Et les personnages, alors ? Tous logés à la même enseigne : prédéfinis comme les sujets d’un conflit éternel entre la science et la magie, mais aussi lus a posteriori comme des figures dont la seule posture/présence dans le cadre suffit à dévoiler la profonde dualité qui les caractérise. Sans grande surprise, le personnage de l’indien fait exception à ce régime de caractérisation : la sensibilité de Gans, pour le coup très proche de celle d’un Jan Kounen pour qui le mysticisme et l’invisible dessinent toujours le chemin vers la vérité, fait de Mani (inoubliable Mark Dacascos) le seul personnage à être constamment dans le vrai là où les autres ne cessent d’avancer masqués dans le brouillard de leurs fantasmes. Pour le reste, la seule présentation des personnages met déjà les choses au clair : si Fronsac et Mani sont introduits par leurs actions et leurs looks (ils passent alors presque pour des figures vengeresses échappées d’un western) avant même que leurs visages soient dévoilés (c’est au narrateur lui-même qui revient l’honneur de les dévisager en premier), tous les autres ne cessent de laisser la duplicité transpirer de leur apparence.

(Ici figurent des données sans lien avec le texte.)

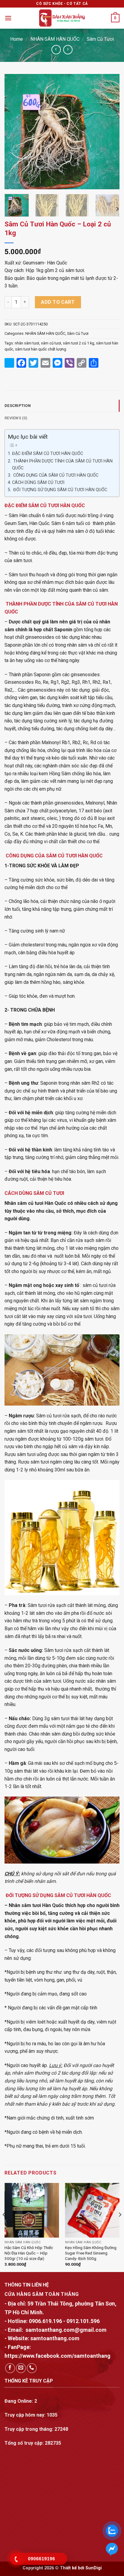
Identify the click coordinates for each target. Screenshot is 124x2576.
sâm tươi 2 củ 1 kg (78, 343)
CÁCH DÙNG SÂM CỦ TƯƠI (38, 482)
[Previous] (14, 131)
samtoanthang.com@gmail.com (66, 2330)
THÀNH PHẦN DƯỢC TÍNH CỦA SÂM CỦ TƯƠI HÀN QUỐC (62, 465)
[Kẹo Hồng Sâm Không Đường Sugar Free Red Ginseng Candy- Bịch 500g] (92, 2210)
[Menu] (8, 18)
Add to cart (58, 302)
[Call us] (32, 2368)
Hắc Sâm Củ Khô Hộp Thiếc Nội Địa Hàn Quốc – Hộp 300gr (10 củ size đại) (29, 2253)
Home (16, 39)
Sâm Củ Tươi (100, 39)
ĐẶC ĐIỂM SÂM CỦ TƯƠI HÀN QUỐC (47, 453)
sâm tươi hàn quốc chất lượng (40, 349)
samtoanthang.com (54, 2338)
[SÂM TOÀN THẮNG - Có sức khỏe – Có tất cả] (62, 18)
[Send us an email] (21, 2368)
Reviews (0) (16, 418)
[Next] (109, 131)
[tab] (62, 406)
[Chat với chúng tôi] (112, 2549)
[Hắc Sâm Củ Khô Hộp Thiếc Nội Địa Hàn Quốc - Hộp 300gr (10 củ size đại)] (32, 2210)
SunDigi (93, 2568)
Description (18, 405)
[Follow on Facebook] (10, 2368)
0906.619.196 (45, 2321)
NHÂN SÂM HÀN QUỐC (54, 39)
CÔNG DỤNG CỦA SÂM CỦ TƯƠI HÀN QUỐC (55, 475)
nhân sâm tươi (27, 343)
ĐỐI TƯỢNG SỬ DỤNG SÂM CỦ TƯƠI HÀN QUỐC (59, 489)
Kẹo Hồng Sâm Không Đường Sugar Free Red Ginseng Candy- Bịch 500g (90, 2253)
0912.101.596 (83, 2321)
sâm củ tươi (51, 343)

La présentation de l’aristocratie du Gévaudan vaut son pesant d’or : d’un côté, juste une profusion de postures vaniteuses et d’arabesques rouge vif où seuls les esprits progressistes (Fronsac et Thomas) sont comme des intrus habillés de blanc, et de l’autre, une assemblée à la Sleepy Hollow où le long étalage des titres de noblesse peine à dissimuler la trace de secrets et/ou de complots. Impression renforcée par cet effet de fondu enchaîné qui raccorde le cadavre d’une victime de la Bête à cette smala confite, ce qui constitue une façon maline pour Gans de désigner implicitement les coupables !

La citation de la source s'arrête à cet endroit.